• **Task description**
All that is wanted is a word-for-word retyping of the lines from the one containing "Instruction: Retweet the" through the end of the material below.

• **Exercise inputs**
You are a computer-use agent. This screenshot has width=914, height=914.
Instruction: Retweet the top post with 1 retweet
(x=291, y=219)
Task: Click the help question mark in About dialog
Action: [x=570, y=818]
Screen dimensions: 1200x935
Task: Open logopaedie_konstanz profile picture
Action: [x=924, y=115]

• **Written answer**
Instruction: Retweet the top post with 1 retweet
(x=291, y=219)
Task: Click the help question mark in About dialog
Action: [x=570, y=818]
Screen dimensions: 1200x935
Task: Open logopaedie_konstanz profile picture
Action: [x=924, y=115]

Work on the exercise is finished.